ROWS start
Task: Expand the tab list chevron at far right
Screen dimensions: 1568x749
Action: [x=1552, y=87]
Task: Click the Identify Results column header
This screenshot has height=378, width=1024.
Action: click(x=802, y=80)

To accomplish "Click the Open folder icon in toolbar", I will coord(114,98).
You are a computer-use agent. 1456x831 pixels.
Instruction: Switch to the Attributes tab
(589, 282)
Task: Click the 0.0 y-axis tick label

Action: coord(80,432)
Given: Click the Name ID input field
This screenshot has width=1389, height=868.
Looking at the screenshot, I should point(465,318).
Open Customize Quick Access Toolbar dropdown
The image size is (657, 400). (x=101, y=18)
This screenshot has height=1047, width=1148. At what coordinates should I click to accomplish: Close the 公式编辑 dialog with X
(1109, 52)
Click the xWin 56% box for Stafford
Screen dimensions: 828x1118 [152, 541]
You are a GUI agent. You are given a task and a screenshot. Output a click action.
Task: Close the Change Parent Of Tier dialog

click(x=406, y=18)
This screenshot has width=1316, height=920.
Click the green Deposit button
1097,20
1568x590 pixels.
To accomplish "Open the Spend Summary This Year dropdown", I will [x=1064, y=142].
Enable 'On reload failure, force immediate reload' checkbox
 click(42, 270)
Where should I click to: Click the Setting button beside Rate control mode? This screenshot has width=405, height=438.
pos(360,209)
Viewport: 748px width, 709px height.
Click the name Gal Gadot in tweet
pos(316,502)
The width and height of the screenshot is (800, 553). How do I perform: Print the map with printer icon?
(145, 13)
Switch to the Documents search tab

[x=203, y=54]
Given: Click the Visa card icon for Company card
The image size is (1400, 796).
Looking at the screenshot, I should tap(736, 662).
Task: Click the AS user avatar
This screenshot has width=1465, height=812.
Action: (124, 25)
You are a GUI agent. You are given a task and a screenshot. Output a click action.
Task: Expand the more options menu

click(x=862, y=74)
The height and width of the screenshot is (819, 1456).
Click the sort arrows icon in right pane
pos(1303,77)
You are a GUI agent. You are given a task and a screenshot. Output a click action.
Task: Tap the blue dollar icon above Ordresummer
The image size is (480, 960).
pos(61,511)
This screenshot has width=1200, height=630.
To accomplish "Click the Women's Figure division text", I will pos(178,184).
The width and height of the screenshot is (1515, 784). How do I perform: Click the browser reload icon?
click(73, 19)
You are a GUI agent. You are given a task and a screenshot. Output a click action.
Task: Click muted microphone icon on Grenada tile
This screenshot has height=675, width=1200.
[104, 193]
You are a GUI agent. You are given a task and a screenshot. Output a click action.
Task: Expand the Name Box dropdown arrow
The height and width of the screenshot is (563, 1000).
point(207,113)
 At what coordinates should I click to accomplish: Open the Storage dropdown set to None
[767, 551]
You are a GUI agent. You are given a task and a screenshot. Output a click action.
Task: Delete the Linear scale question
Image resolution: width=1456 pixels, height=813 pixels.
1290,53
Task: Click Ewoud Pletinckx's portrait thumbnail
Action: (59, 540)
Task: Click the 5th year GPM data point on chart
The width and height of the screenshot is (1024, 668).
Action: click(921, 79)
ROWS end
WHAT IS ASKED:
Find each line in the records above that contains the word "This", and copy those lines.

FULL OUTPUT:
This screenshot has height=378, width=1024.
This screenshot has width=1389, height=868.
This screenshot has height=1047, width=1148. At what coordinates should I click to accomplish: Close the 公式编辑 dialog with X
This screenshot has width=1316, height=920.
To accomplish "Open the Spend Summary This Year dropdown", I will [x=1064, y=142].
Where should I click to: Click the Setting button beside Rate control mode? This screenshot has width=405, height=438.
This screenshot has width=1465, height=812.
This screenshot has width=1200, height=630.
This screenshot has height=675, width=1200.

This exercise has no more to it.